来自NCI-CPTAC梦想蛋白质基因组挑战的一个包
proteo-estimator的Python项目详细描述
蛋白质估计器
概述
我们提出了第一个数据科学竞赛,旨在预测蛋白质水平从拷贝数和转录水平,以及磷酸化水平从蛋白质水平。获胜模型的性能优于标准的基线机器学习方法,并且简单地使用转录水平作为新患者样本的蛋白质水平预测性能的代理。 一项深入的分析揭示了通常的预测基因和重要性之间的联系。我们向社区提供所有提交的模型以供重复使用,并提供一个web应用程序来探索这一挑战的结果,以支持改进肿瘤样本的大规模蛋白质基因组特征,并更好地理解信号解除调控。
安装
pipinstallproteo_estimator
需要Python3
用法
importproteo_estimatoraspr# Subchallenge 2: predicting protein levels from copy number and transcript levelsprediction_file_protein=pr.predict_protein_abundances(tumor,rna,cna,output_dir,logging=True)# Subchallenge 3: predicting phospho levels from protein abundance and transcript levelsprediction_file_phospho=pr.predict_phospho(tumor,rna,protein,output_dir,logging=True)
预测蛋白质丰度
参数
Parameter | Default | Type | Description |
---|---|---|---|
tumor | str | Tumor type, options are 'breast' and 'ovarian' | |
rna | str | Absolute file path for rna table. Table must be in TSV format of genes x samples | |
cna | str | Absolute file path for cna table. Table must be in TSV format of genes x samples | |
output_dir | str | Absolute file path for output directory. Prediction table and confidence scores will be saved under this directory as prediction.tsv and confidence.tsv | |
logging | True | bool | Print progress to stdout |
返回值
Output | Type | Description |
---|---|---|
prediction_file | str | Path to tab-separated file of predicted protein levels in the shape of genes x samples. This file will be saved in the directory passed to the parameter "output_dir" as prediction.tsv |
预测磷
参数
Parameter | Default | Type | Description |
---|---|---|---|
tumor | str | Tumor type, options are 'breast' and 'ovarian' | |
rna | str | Absolute file path for rna table. Table must be in TSV format of genes x samples | |
protein | str | Absolute file path for protein abundance table.
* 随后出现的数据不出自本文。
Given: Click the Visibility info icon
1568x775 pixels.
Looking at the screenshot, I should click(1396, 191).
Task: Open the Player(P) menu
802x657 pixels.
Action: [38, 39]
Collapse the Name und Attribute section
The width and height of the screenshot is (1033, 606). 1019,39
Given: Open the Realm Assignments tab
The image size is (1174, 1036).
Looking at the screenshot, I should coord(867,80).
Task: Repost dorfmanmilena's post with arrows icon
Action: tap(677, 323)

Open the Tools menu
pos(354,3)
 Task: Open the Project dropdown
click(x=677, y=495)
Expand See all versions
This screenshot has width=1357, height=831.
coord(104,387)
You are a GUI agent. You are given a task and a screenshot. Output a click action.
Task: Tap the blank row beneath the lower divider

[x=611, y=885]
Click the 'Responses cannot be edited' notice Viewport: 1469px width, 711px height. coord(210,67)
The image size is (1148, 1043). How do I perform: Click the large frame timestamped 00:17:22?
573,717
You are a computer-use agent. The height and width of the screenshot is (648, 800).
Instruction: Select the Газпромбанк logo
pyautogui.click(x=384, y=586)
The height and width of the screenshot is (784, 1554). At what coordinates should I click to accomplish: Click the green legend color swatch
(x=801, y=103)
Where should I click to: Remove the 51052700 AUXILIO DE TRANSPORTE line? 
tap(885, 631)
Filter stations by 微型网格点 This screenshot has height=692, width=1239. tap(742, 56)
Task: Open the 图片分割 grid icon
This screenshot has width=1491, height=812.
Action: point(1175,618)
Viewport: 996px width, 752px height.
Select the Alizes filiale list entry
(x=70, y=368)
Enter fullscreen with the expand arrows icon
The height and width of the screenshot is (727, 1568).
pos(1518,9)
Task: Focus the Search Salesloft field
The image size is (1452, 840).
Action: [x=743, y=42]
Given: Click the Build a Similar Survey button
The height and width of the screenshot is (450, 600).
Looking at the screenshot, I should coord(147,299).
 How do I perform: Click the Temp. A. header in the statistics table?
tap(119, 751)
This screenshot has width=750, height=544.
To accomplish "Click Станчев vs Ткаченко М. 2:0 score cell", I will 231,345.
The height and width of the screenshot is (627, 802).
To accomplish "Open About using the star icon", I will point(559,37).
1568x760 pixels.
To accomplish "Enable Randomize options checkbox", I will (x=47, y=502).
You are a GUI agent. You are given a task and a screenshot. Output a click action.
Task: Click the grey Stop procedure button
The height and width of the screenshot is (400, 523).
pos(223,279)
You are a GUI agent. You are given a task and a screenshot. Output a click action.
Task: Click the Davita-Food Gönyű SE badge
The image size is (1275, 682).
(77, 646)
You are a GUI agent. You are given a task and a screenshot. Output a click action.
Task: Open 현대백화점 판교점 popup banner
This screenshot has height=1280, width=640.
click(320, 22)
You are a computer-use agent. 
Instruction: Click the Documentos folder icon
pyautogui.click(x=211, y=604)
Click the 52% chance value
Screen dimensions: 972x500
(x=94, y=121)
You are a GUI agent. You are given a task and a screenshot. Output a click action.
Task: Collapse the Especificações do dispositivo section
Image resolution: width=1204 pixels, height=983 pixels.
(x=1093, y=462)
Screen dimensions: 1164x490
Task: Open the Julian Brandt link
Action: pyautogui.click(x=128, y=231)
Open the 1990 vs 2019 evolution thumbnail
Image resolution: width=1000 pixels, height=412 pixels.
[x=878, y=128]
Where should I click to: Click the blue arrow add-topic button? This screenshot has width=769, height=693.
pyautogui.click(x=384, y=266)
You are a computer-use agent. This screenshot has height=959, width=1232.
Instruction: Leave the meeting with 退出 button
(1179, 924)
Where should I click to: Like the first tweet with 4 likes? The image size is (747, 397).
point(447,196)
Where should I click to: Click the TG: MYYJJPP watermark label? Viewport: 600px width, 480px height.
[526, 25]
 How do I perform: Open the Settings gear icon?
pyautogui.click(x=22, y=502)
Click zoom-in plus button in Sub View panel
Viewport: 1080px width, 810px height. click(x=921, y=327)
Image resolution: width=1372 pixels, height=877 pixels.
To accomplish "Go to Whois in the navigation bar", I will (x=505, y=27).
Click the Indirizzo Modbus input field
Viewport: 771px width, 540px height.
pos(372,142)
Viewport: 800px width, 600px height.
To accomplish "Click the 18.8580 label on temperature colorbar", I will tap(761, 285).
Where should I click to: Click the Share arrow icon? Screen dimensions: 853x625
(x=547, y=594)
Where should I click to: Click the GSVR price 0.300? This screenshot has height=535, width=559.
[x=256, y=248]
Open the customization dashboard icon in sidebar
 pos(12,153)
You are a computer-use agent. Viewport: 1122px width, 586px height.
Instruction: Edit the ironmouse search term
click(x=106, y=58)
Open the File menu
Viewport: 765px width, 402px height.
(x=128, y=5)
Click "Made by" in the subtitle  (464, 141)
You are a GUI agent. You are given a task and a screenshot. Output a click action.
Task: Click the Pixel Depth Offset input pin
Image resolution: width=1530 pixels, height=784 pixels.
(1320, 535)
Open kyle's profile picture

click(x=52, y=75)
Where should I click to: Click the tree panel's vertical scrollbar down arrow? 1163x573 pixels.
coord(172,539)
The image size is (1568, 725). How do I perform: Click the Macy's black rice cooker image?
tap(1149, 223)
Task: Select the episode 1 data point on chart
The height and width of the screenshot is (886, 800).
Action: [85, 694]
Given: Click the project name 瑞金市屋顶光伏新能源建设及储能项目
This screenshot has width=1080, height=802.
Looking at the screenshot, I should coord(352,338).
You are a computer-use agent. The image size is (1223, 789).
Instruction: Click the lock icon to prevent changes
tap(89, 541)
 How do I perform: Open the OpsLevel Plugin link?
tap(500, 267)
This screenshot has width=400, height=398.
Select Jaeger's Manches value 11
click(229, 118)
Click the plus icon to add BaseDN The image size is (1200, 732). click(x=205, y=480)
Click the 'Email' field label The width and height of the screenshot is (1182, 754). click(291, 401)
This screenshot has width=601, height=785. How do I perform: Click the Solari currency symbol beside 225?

Table must be in TSV format of genes x samples | |
output_dir | str | Absolute file path for output directory. Prediction table and confidence scores will be saved under this directory as prediction.tsv and confidence.tsv | |
logging | True | bool | Print progress to stdout |
返回值
Output | Type | Description |
---|---|---|
prediction_file | str | Path to tab-separated file of predicted protein levels in the shape of genes x samples. This file will be saved in the directory passed to the parameter "output_dir" as prediction.tsv |
注
请确保您的Docker守护进程在后台运行。 所有文件路径都必须是绝对路径。